Creating DeepSpeech Model for Hindi

cryptoaimdy · October 14, 2019, 1:33pm

Created a model for Hindi,
after training my data, at the test steps i get an error

I Restored variables from best validation checkpoint at 
   hindi_checkpoint/best_dev-90, step 90
 Testing model on data/test/test.csv
Test epoch | Steps: 0 | Elapsed Time: 0:00:00                                                                                                                                               
 Fatal Python error: Segmentation fault

What could be the problem?

lissyx · October 14, 2019, 1:37pm

Without more context, it’s going to be hard … How have you setup things ?
I had a similar crash, resolved by re-creating the virtualenv from scratch …

cryptoaimdy · October 14, 2019, 1:50pm

Well, recorded few audios of mine and prepared the datasets.

step 1: prepared datasets, vocabs, alphabet.txt created arpa and then lm.bianry with hindi vocabs using kenlm
step 2: using native client bazel build created trie file using lm.binary

step 3: cloned deepspeech and gitcheckout 0.5.1

placed my trie and binary into data/lm/

running deepspeech.py , but after training i am getting segment error at testing steps:

is it because of low data in test?

lissyx · October 14, 2019, 2:35pm

Unlikely. You have not documented anything on how you did setup virtualenv … Did you read my reply ?

cryptoaimdy · October 14, 2019, 3:14pm

Okay ll try again creating venv from scratch.

cryptoaimdy · October 15, 2019, 5:28am

Started from scratch creating venv. again same error

lissyx · October 15, 2019, 10:56am

Well, sorry, but with so much details, I don’t even can try to reproduce …

lissyx · October 15, 2019, 11:03am

@cryptoaimdy Seriously, I would like to help you, but you keep continuously not sharing your complete STR. This is making both of us loose valuable time. So once again, share detailed and complete STR of everything you do to reproduce the issue. And try to reproduce with our default data (LDC93S1, english model and LM and alphabet, our native client build), to make sure this is not something from there.

There are 10+ variables here in play, we can’t do divination from a single segfault.

cryptoaimdy · October 15, 2019, 11:16am

Solved it today morning. Model is ready and giving loss rate like 60 average. Now creating more hindi datasets.

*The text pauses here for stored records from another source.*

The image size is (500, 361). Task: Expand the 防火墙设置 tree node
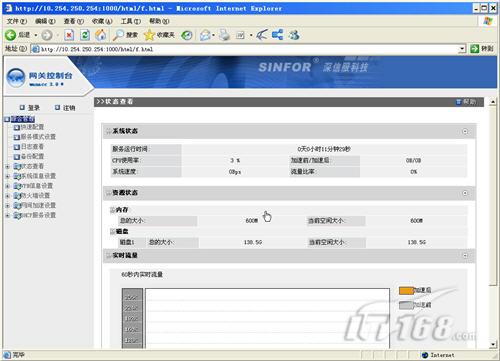tap(7, 196)
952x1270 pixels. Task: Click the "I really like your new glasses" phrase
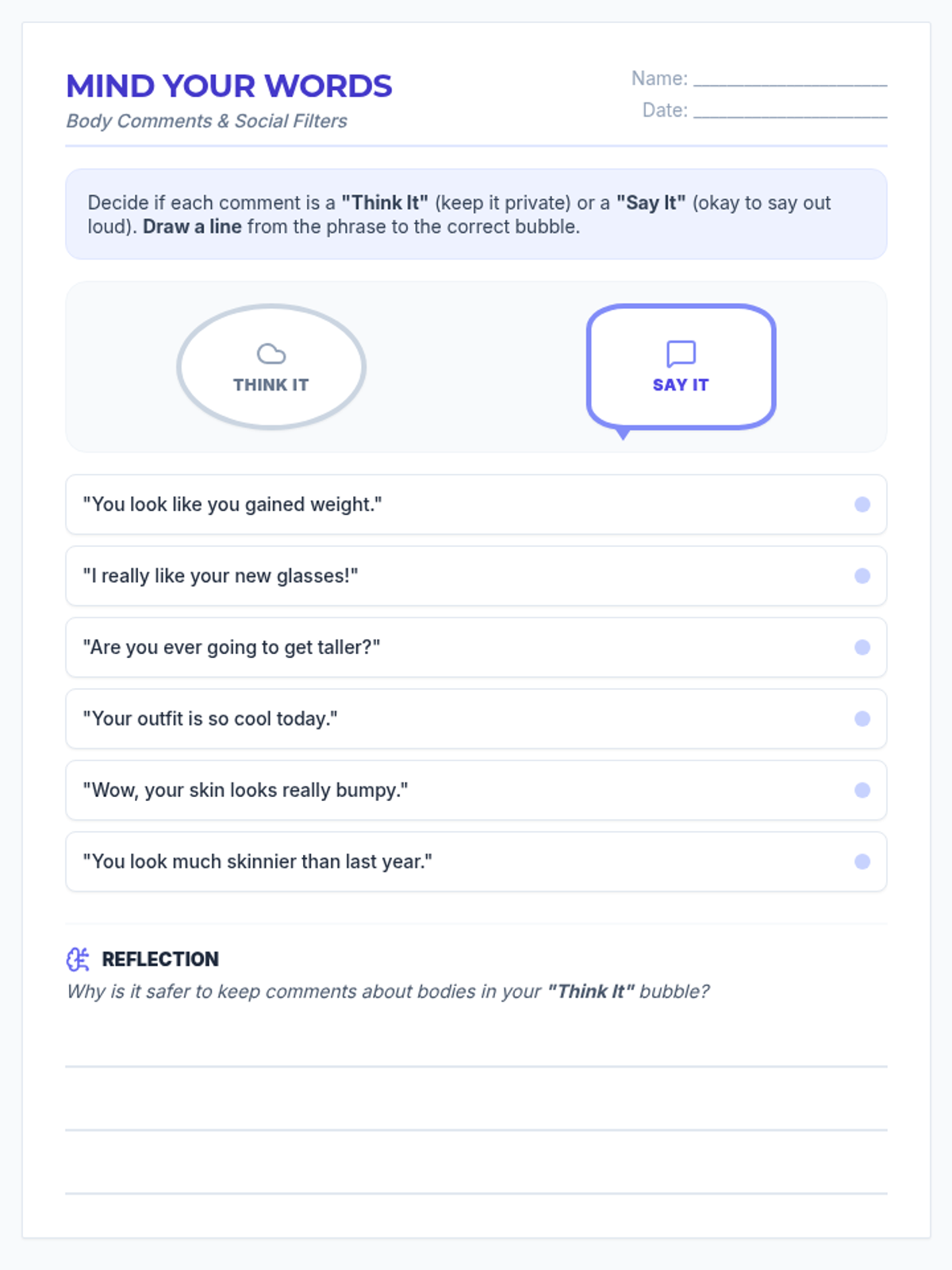(221, 576)
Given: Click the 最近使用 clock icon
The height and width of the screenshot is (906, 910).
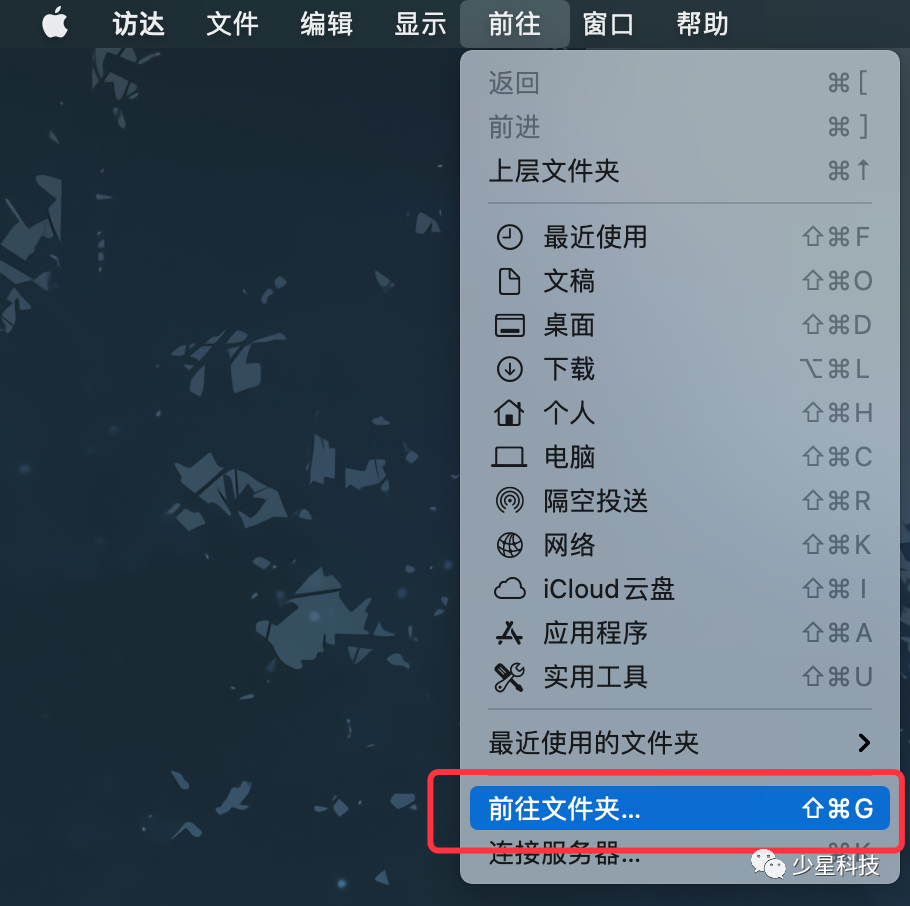Looking at the screenshot, I should tap(510, 237).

lissyx · October 15, 2019, 11:57am

Do you care sharing what was the solution ?

cryptoaimdy · October 15, 2019, 12:03pm

As you suggested i started from scratch setting up venv.

According to me i think the problem was a version mismatch(binary version and DeepSpeech version). because earlier i created the lm binary and trie without using virtual env and deepspeech i was running using venv. so looks like a version mismatch.

lissyx · October 15, 2019, 12:06pm

Right, thanks, at least it confirms my first assumption. Glad to see it is working now.

cryptoaimdy · October 15, 2019, 12:09pm

Yes, setup is all what we need to do carefully.

But, for hindi my src " " part is not accurate. while testing the src is having sentences other than my original test.csv, the sentence in src is not making even sence. its kind of ‘abcsdksbfdfa’(hindi language abcd)

cryptoaimdy · October 15, 2019, 12:09pm

WER: 0.000000, CER: 0.000000, loss: 7.111163
 - wav: file:///home/yk/hindi-deep/DeepSpeech/data/test/010.wav
 - src: "ापखी खखैुेी"
 - res: "ापखी खखैुेी"
--------------------------------------------------------------------------------
WER: 0.000000, CER: 0.000000, loss: 8.599924
 - wav: file:///home/yk/hindi-deep/DeepSpeech/data/test/008.wav
 - src: "पेांीखतहाखाख खैुेी"
 - res: "पेांीखतहाखाख खैुेी"
--------------------------------------------------------------------------------
WER: 0.000000, CER: 0.000000, loss: 11.154081
 - wav: file:///home/yk/hindi-deep/DeepSpeech/data/test/007.wav
 - src: "ुबखंेदयदी"
 - res: "ुबखंेदयदी"
--------------------------------------------------------------------------------
WER: 0.000000, CER: 0.000000, loss: 12.389311
 - wav: file:///home/yk/hindi-deep/DeepSpeech/data/test/001.wav
 - src: " तपुबखैीबखुखतखप"
 - res: " तपुबखैीबखुखतखप"
--------------------------------------------------------------------------------
WER: 0.000000, CER: 0.000000, loss: 12.756799
 - wav: file:///home/yk/hindi-deep/DeepSpeech/data/test/006.wav
 - src: "बडैखखुखतखैयीखखपर"
 - res: "बडैखखुखतखैयीखखपर"
--------------------------------------------------------------------------------
WER: 0.000000, CER: 0.000000, loss: 17.487480
 - wav: file:///home/yk/hindi-deep/DeepSpeech/data/test/003.wav
 - src: "ाुखतरखदेतदीधीखुखाहखाख खैुखुपखखपन"
 - res: "ाुखतरखदेतदीधीखुखाहखाख खैुखुपखखपन"
--------------------------------------------------------------------------------
WER: 0.000000, CER: 0.000000, loss: 18.130671
 - wav: file:///home/yk/hindi-deep/DeepSpeech/data/test/002.wav
 - src: "तरखबडैीखैीखखापखी खखैुखाै खखपन"
 - res: "तरखबडैीखैीखखापखी खखैुखाै खखपन

cryptoaimdy · October 15, 2019, 12:11pm

like this i am getting, it is because of low data? i think src should be displayed as it is.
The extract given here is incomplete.